:: Text section
By Michael Howell
Stevensville School Nurse Connie Johnson and School District Superintendent Dr. Bob Moore were elated last week when Amy James-Linton, a representative from Marcus Daly Memorial Hospital, showed up to hand them a check for $6,500 to help fund the school nurse position.
Moore said that the number of students with special medical needs was growing. More students than ever were needing help to deal with issues like diabetes, asthma and reaction to allergies.
“These are times of very tight budgets, but this is one program that we cannot cut,” said Moore. He said it was no longer a luxury to have a school nurse on hand, it was a necessity. “We simply could not do without this medical position right now.”
Johnson said it was her first year on the job that she has had to turn students away and have them call home. She has 22 students on her routine list whom she sees every day at least once. Some she sees two or even three times a day. As a result, all the little things like headaches, cuts and scrapes, must now be handled by the administrative staff.
“The recommended nurse to student ratio is 1 nurse for every 750 healthy students,” said Moore. “Here the ratio is 1 to 1,000 and they are not all healthy.” Moore said it was important that the school district keep these children with medical problems in school and engaged in their education with their peer group.
“We really do appreciate the fiscal support from the health community,” said Moore. “Without it we probably couldn’t do this.”
Besides the direct medical care for students, the school nurse also provides education to the teachers and staff about what they can do to help their students stay healthy.
::::
:: Raw data
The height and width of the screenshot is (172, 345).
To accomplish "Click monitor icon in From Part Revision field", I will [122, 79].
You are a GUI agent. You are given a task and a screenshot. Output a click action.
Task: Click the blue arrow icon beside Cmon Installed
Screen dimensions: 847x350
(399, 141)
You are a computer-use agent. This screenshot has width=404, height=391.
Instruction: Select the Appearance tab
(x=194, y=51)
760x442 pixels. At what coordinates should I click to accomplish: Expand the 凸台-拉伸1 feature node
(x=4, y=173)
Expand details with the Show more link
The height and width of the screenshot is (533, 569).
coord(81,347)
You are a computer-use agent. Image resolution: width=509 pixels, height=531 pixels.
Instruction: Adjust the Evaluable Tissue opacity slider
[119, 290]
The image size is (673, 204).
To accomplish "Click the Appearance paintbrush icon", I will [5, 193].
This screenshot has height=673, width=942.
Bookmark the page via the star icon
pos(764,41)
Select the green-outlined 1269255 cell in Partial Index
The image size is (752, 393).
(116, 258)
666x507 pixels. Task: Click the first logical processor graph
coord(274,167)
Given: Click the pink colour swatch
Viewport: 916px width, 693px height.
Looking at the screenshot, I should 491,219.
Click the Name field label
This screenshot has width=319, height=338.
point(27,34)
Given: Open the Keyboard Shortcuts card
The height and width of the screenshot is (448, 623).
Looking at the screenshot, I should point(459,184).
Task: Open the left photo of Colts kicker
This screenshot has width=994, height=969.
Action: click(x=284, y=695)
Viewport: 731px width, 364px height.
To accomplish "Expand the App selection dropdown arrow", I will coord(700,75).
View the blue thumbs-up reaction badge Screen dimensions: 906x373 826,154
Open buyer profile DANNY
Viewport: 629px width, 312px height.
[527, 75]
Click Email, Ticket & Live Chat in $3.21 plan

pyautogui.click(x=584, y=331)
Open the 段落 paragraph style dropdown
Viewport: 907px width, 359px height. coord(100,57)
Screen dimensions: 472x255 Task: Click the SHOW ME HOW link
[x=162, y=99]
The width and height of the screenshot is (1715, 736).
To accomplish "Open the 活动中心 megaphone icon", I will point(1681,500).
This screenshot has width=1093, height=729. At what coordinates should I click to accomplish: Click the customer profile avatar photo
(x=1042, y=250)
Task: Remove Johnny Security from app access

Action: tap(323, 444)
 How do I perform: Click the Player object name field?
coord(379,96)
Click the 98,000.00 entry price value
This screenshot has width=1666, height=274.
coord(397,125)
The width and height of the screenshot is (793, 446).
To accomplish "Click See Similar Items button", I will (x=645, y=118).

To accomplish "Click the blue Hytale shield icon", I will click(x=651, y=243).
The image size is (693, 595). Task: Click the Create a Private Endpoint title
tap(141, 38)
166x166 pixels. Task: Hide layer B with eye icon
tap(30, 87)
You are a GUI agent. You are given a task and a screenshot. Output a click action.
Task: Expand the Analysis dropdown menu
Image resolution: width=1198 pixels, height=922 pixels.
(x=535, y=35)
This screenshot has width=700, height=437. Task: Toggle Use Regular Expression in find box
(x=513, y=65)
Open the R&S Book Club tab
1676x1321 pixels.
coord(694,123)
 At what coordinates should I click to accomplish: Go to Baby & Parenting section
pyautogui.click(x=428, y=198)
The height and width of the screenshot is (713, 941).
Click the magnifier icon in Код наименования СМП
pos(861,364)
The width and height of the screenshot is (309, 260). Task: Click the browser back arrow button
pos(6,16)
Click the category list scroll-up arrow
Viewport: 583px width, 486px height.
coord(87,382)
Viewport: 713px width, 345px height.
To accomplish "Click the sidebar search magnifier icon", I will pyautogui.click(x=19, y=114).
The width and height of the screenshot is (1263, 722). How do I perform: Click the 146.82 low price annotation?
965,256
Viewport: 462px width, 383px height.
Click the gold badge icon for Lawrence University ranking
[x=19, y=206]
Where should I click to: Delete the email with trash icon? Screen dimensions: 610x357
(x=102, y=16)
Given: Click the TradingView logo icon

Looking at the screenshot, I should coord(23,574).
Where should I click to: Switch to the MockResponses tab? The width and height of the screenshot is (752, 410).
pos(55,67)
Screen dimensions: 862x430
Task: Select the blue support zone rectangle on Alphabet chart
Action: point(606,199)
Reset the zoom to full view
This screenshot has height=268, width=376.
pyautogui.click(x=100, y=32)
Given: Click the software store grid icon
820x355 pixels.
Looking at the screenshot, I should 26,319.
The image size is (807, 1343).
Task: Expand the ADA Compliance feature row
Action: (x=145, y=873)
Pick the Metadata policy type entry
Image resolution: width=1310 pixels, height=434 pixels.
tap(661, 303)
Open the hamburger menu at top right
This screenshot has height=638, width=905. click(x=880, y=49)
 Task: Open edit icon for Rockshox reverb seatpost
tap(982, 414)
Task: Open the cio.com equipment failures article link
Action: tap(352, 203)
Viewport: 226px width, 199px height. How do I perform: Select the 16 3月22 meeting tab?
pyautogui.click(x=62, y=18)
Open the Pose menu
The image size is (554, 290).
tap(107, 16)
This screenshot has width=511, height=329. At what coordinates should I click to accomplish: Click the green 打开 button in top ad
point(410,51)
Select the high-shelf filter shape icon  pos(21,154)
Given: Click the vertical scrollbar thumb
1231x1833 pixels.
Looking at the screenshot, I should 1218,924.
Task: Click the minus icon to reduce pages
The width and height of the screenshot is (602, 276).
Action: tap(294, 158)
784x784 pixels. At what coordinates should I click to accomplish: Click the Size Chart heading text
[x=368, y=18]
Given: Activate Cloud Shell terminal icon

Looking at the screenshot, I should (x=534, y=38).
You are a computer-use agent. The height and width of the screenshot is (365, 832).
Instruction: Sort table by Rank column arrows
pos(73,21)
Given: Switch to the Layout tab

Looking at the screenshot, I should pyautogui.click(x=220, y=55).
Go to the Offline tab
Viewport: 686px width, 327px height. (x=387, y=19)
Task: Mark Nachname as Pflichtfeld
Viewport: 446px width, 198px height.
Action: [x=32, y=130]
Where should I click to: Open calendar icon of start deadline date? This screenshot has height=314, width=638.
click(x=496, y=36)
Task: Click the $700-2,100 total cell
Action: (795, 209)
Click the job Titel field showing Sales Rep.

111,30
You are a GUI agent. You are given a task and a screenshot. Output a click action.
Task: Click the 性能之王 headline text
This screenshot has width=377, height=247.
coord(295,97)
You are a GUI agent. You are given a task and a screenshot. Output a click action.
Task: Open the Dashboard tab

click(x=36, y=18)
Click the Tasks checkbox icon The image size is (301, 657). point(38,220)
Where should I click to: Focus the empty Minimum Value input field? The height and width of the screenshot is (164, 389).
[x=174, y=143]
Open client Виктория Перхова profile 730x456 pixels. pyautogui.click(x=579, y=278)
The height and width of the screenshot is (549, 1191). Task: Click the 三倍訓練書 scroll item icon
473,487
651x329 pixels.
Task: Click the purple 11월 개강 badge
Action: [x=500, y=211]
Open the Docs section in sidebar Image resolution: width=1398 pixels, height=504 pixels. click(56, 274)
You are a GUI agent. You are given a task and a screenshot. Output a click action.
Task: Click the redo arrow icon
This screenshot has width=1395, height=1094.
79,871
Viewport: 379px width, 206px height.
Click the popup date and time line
::::
How to complete this task: Continue the news article about the hospital donation that helps fund the Stevensville school nurse position, starting after its last sentence.

Response box:
The ability to keep these kids in school and in an educational environment is extremely important. Moore said that he worked for 31 years in the schools and this is the first one that has had a nurse. He said that people were moving to Stevensville because a full-time nurse is available.
Moore went on to say that the entire staff is trained in emergency medical response and they have a CPR team, but they are not trained to administer things like insulin and should not be put in the position that they have to.
Moore said if you look at the school’s free lunch program, it is an indication of people who may not be able to pay for medical help. “We have a fairly high rate of students using the free lunch program in our district,” said Moore.
Johnson said poverty complicates a lot of things and forces people to make decisions that they shouldn’t have to make.
“On behalf of the [Marcus Daly Memorial Hospital] board, I really want to thank you for the work you do. It’s so important,” said James-Linton.